● **Exercise brief**:
The required output is every record, written out exactly.

● **Entries shown**:
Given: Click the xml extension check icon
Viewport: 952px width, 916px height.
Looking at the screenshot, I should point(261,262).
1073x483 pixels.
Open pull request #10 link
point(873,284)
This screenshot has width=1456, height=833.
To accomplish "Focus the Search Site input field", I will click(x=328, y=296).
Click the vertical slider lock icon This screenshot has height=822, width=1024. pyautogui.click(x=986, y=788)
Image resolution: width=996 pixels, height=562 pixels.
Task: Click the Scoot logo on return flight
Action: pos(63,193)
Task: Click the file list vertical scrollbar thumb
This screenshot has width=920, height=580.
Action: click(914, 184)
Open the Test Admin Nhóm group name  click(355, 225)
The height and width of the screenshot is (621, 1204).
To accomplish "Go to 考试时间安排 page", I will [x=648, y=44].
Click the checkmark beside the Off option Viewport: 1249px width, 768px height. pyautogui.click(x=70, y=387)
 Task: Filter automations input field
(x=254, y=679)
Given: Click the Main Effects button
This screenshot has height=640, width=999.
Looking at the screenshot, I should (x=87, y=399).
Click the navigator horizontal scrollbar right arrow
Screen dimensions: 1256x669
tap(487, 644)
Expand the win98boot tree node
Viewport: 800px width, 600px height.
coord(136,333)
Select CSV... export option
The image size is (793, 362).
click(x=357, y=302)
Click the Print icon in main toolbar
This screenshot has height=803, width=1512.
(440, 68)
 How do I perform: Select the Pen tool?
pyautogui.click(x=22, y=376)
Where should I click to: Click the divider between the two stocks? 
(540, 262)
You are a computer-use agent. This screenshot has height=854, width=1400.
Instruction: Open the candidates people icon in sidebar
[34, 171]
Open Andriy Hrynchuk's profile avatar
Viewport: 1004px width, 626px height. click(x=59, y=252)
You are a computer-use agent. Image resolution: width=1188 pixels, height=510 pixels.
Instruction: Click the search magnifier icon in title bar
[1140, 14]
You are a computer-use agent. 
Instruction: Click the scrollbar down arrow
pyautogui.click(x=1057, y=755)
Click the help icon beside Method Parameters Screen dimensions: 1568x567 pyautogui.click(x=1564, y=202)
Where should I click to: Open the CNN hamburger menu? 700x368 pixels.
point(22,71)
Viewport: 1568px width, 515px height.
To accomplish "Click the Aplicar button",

● **Answer space**:
Given: Click the xml extension check icon
Viewport: 952px width, 916px height.
Looking at the screenshot, I should point(261,262).
1073x483 pixels.
Open pull request #10 link
point(873,284)
This screenshot has width=1456, height=833.
To accomplish "Focus the Search Site input field", I will click(x=328, y=296).
Click the vertical slider lock icon This screenshot has height=822, width=1024. pyautogui.click(x=986, y=788)
Image resolution: width=996 pixels, height=562 pixels.
Task: Click the Scoot logo on return flight
Action: pos(63,193)
Task: Click the file list vertical scrollbar thumb
This screenshot has width=920, height=580.
Action: click(914, 184)
Open the Test Admin Nhóm group name  click(355, 225)
The height and width of the screenshot is (621, 1204).
To accomplish "Go to 考试时间安排 page", I will [x=648, y=44].
Click the checkmark beside the Off option Viewport: 1249px width, 768px height. pyautogui.click(x=70, y=387)
 Task: Filter automations input field
(x=254, y=679)
Given: Click the Main Effects button
This screenshot has height=640, width=999.
Looking at the screenshot, I should (x=87, y=399).
Click the navigator horizontal scrollbar right arrow
Screen dimensions: 1256x669
tap(487, 644)
Expand the win98boot tree node
Viewport: 800px width, 600px height.
coord(136,333)
Select CSV... export option
The image size is (793, 362).
click(x=357, y=302)
Click the Print icon in main toolbar
This screenshot has height=803, width=1512.
(440, 68)
 How do I perform: Select the Pen tool?
pyautogui.click(x=22, y=376)
Where should I click to: Click the divider between the two stocks? 
(540, 262)
You are a computer-use agent. This screenshot has height=854, width=1400.
Instruction: Open the candidates people icon in sidebar
[34, 171]
Open Andriy Hrynchuk's profile avatar
Viewport: 1004px width, 626px height. click(x=59, y=252)
You are a computer-use agent. Image resolution: width=1188 pixels, height=510 pixels.
Instruction: Click the search magnifier icon in title bar
[1140, 14]
You are a computer-use agent. 
Instruction: Click the scrollbar down arrow
pyautogui.click(x=1057, y=755)
Click the help icon beside Method Parameters Screen dimensions: 1568x567 pyautogui.click(x=1564, y=202)
Where should I click to: Open the CNN hamburger menu? 700x368 pixels.
point(22,71)
Viewport: 1568px width, 515px height.
To accomplish "Click the Aplicar button",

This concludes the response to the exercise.